Here is the syntax for writing a function with two input arguments. Be sure you are using the return statement to indicate what should be returned.

def getsub(arr, n):
    cts = (arr == n).sum(axis=1)
    subarr = arr[cts >= 2] # Boolean indexing
    return subarr

Let’s check this, but now with a much bigger array (100 rows) than what we were using above.
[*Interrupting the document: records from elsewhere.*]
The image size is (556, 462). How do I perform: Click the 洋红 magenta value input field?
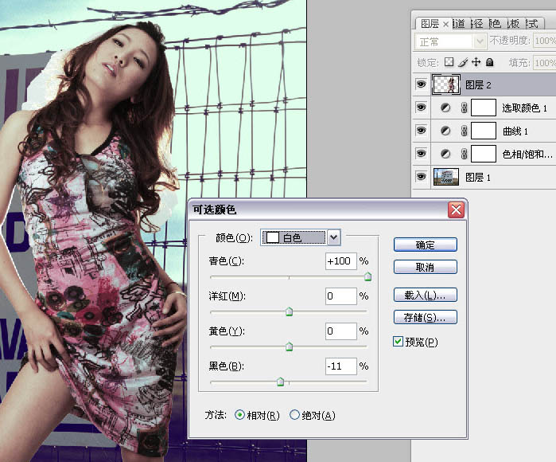pyautogui.click(x=340, y=296)
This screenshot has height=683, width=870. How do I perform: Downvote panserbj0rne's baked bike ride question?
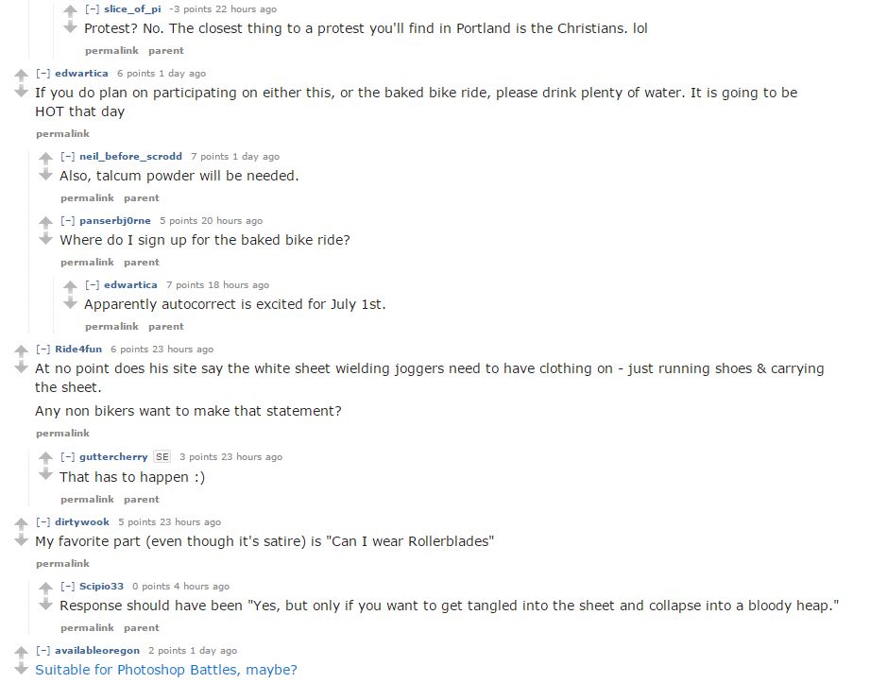45,239
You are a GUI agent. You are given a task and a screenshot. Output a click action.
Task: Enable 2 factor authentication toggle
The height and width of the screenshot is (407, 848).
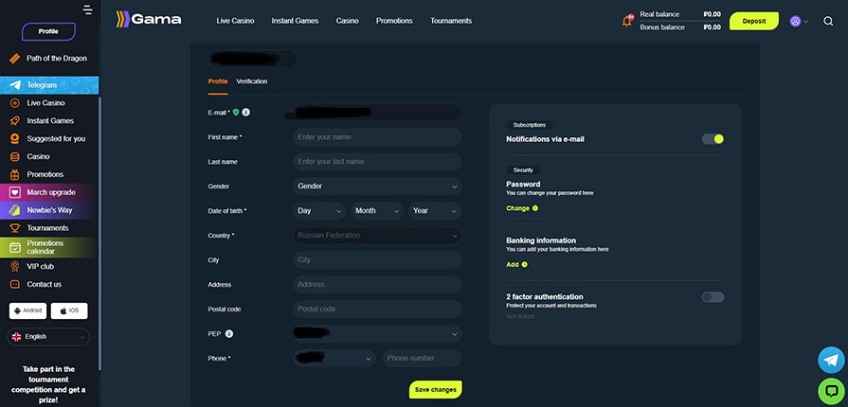pos(713,297)
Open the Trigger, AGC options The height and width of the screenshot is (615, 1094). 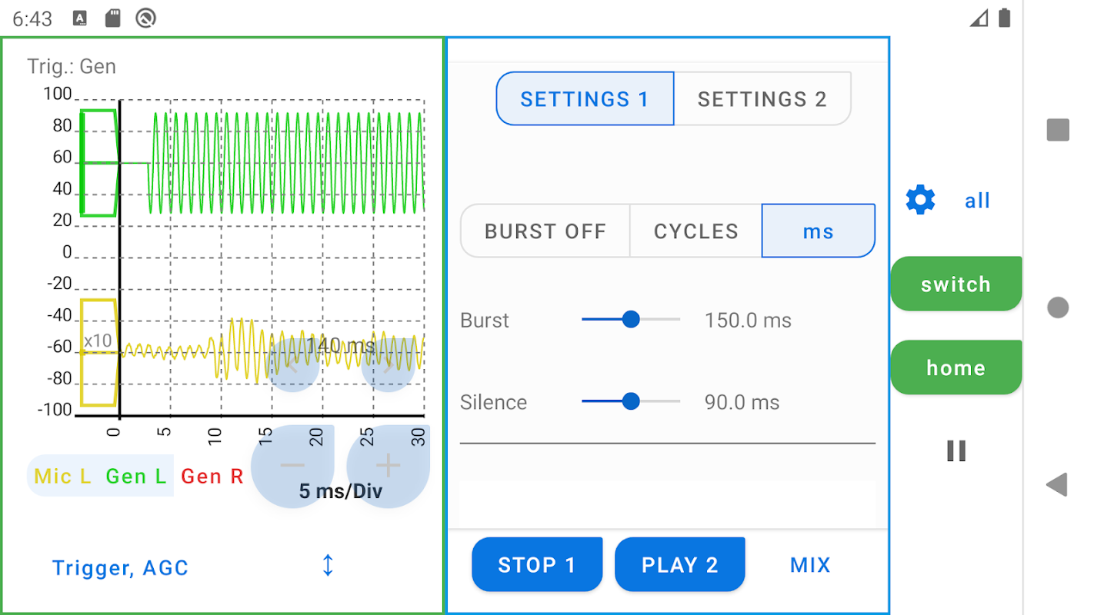120,568
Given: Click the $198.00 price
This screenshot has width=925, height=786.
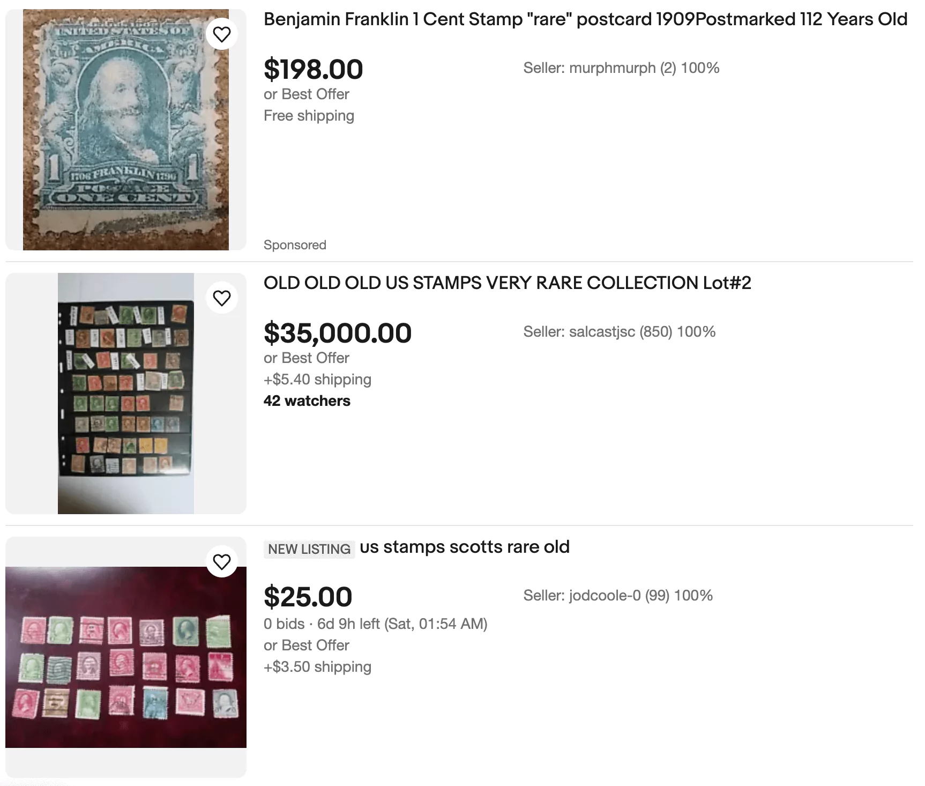Looking at the screenshot, I should pos(313,70).
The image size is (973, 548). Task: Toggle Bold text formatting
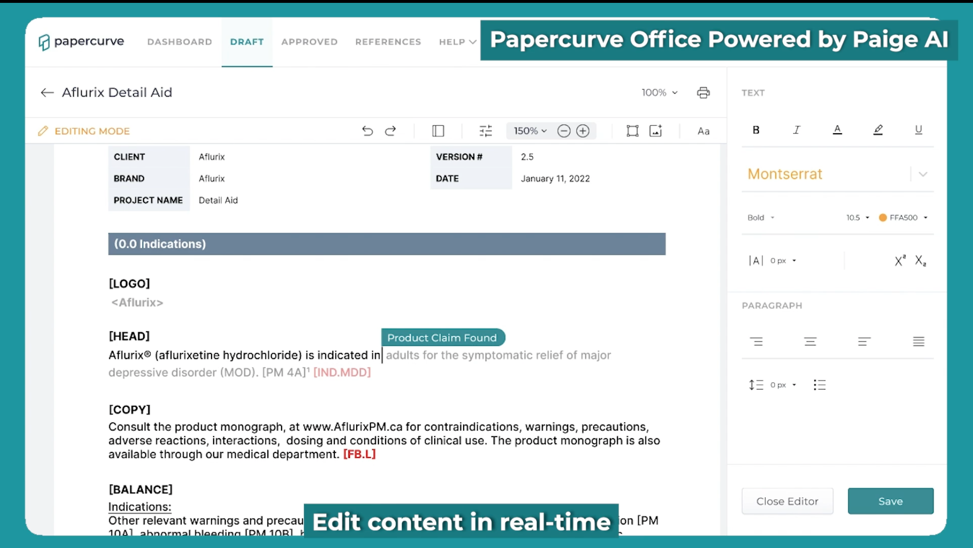pyautogui.click(x=756, y=130)
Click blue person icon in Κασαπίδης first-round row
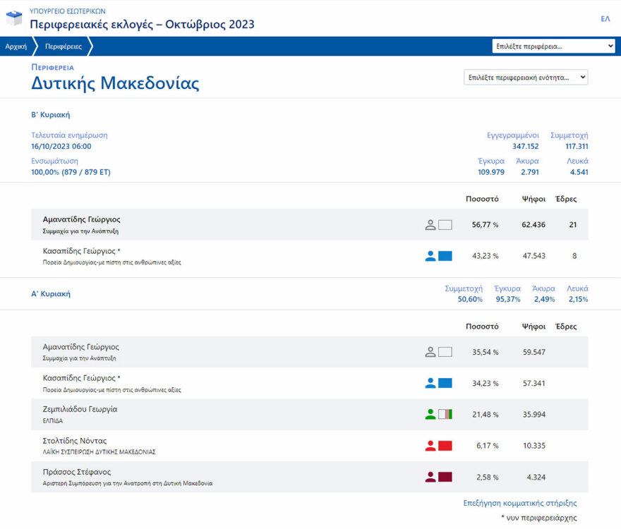This screenshot has width=621, height=529. tap(430, 383)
rng = np.random.default_rng(seed=100)
arr = rng.integers(0, 5, size=(100,3))

arr

array([[3, 4, 0],
       [2, 0, 1],
       [2, 0, 2],
       [4, 4, 2],
       [2, 3, 4],
       [4, 0, 3],
       [3, 0, 2],
       [4, 3, 1],
       [1, 3, 0],
       [2, 2, 2],
       [3, 2, 3],
       [4, 0, 2],
       [0, 3, 0],
       [2, 1, 4],
       [2, 4, 4],
       [1, 2, 1],
       [4, 4, 2],
       [3, 4, 3],
       [3, 2, 4],
       [1, 3, 0],
       [3, 3, 0],
       [0, 4, 1],
       [4, 3, 0],
       [0, 0, 4],
       [2, 0, 1],
       [2, 4, 2],
       [3, 1, 4],
       [4, 2, 1],
       [4, 2, 3],
       [4, 2, 3],
       [2, 1, 1],
       [0, 0, 4],
       [4, 2, 0],
       [2, 1, 2],
       [2, 0, 3],
       [2, 4, 2],
       [3, 2, 1],
       [0, 2, 3],
       [0, 0, 4],
       [1, 3, 0],
       [0, 3, 0],
       [2, 4, 2],
       [4, 0, 0],
       [2, 2, 1],
       [1, 1, 3],
       [1, 3, 3],
       [1, 3, 1],
       [1, 0, 3],
       [4, 2, 3],
       [3, 1, 1],
       [1, 4, 2],
       [3, 4, 0],
       [3, 2, 4],
       [3, 3, 3],
       [4, 2, 1],
       [1, 4, 3],
       [2, 3, 2],
       [2, 1, 0],
       [1, 3, 3],
       [3, 1, 4],
       [2, 4, 3],
       [1, 0, 4],
       [2, 3, 3],
       [4, 3, 2],
       [3, 4, 1],
       [2, 1, 1],
       [3, 4, 3],
       [1, 1, 1],
       [1, 0, 2],
       [0, 3, 1],
       [2, 1, 2],
       [3, 2, 0],
       [0, 4, 3],
       [4, 2, 4],
       [4, 3, 1],
       [3, 3, 3],
       [4, 4, 1],
       [4, 4, 1],
       [3, 4, 3],
       [4, 0, 3],
       [3, 3, 3],
       [3, 0, 3],
       [1, 4, 1],
       [1, 0, 2],
       [3, 1, 1],
       [3, 2, 0],
       [3, 2, 4],
       [2, 4, 1],
       [3, 2, 0],
       [1, 2, 4],
       [3, 1, 3],
       [4, 0, 4],
       [1, 1, 1],
       [1, 0, 3],
       [4, 1, 3],
       [0, 3, 1],
       [3, 0, 1],
       [2, 2, 4],
       [0, 2, 2],
       [0, 1, 3]], dtype=int64)

There aren’t any 5 values in this array, so that’s why the following returns an empty array.

getsub(arr,5)

array([], shape=(0, 3), dtype=int64)

Here is the sub-array containing all the rows which have at least two 4s.

getsub(arr,4)

array([[4, 4, 2],
       [2, 4, 4],
       [4, 4, 2],
       [4, 2, 4],
       [4, 4, 1],
       [4, 4, 1],
       [4, 0, 4]], dtype=int64)

(If there’s extra time.)

Can you write the same function using a for loop? (Warning. This for-loop approach is definitely worse. It is both less elegant and less efficient. It’s just for practice with some different Python syntax.)

Time to work on Worksheets 1-2#

Yufei and I are here to help.
I have another class at 2pm, so if you have questions, ask me now rather than after class!